どうやらお屋敷の部屋の位置などを教えている途中のようです。
「ベッキー、アリッサとリィナよ」
「ベッキーと申しますっ。宜しくお願いしますっ。」
ペコリンっていう効果音が聞こえそうな淑女の礼をされました。すごいねその技。そしてナンシーに「使用人同士は会釈でいいの」と注意されてました。
「アリッサは今週一杯で退職するのよ。リィナは・・・」
「はいっ!存じてますっ!シオン様の召喚者の方ですよねっ」
ええっと、なんでご存知なんでしょうね?
そして、なぜそんなキラキラと見つめてくるのでしょう。
「ベッキー、お屋敷では『旦那様』とお呼びしてね」
「そうでした。てへっ」
・・・・・・『てへっ』とかマジで言う人間に初めて会った!!!けどかわいいから許す。
でもナンシーに「てへ」を注意されてました。まぁ、そうよね。
そしてベッキーちゃんはナンシーに連れられて行きました・・・うん、がんばれナンシー!
そしてその夜。
歓迎会です。私の時と同じく乾杯したらあとは自由に集まって食事と飲み物を楽しみます。
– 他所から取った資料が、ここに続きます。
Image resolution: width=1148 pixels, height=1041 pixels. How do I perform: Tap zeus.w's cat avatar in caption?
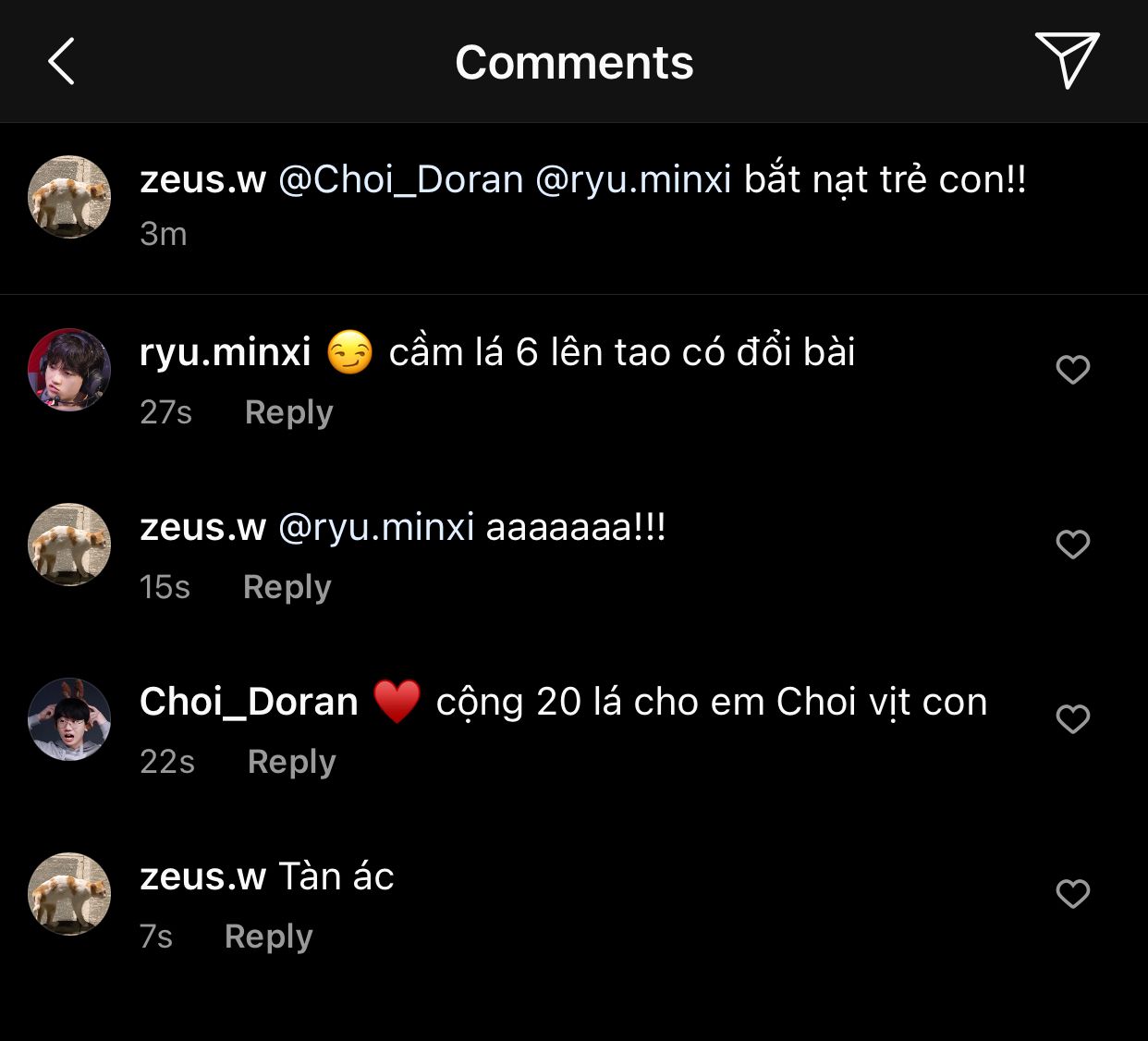[69, 197]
主役のベッキーちゃんは執事補助の3人に囲まれてます。あー、私も囲まれたっけ。懐かしい。
そして・・・
「リィナ、飲んでないよね?」
「・・・はい。飲んでません」
みんな、ちょくちょく私の飲み物を確認してきます。ううっ、ひどい、こっそり飲むことも出来ない。
「ねぇリィナ、今朝どうやって旦那様を起こしたの?」
「今日の旦那様、ちょー機嫌悪かったよねぇ」
「あーわかるわかる!ムッとしてたよね」
「リィナなんかしたの?」
皆からの質問攻めが始まりました。言えない、脅迫(?)したなんて言えない・・・。あ、ちなみに恥ずかしい寝言というのはもちろん誰にも言うつもりはありません。というか私も寝言を聞かれてる可能性がありますしね。言われたくない事は言っちゃダメだよね。
「でもリィナ、王宮行ってから旦那様と仲良くなったんでしょ?」
「仲良くってなんですか?」
「あー私もクリスさんから聞いたー」
はい?・・・何を話したんですかクリスさん。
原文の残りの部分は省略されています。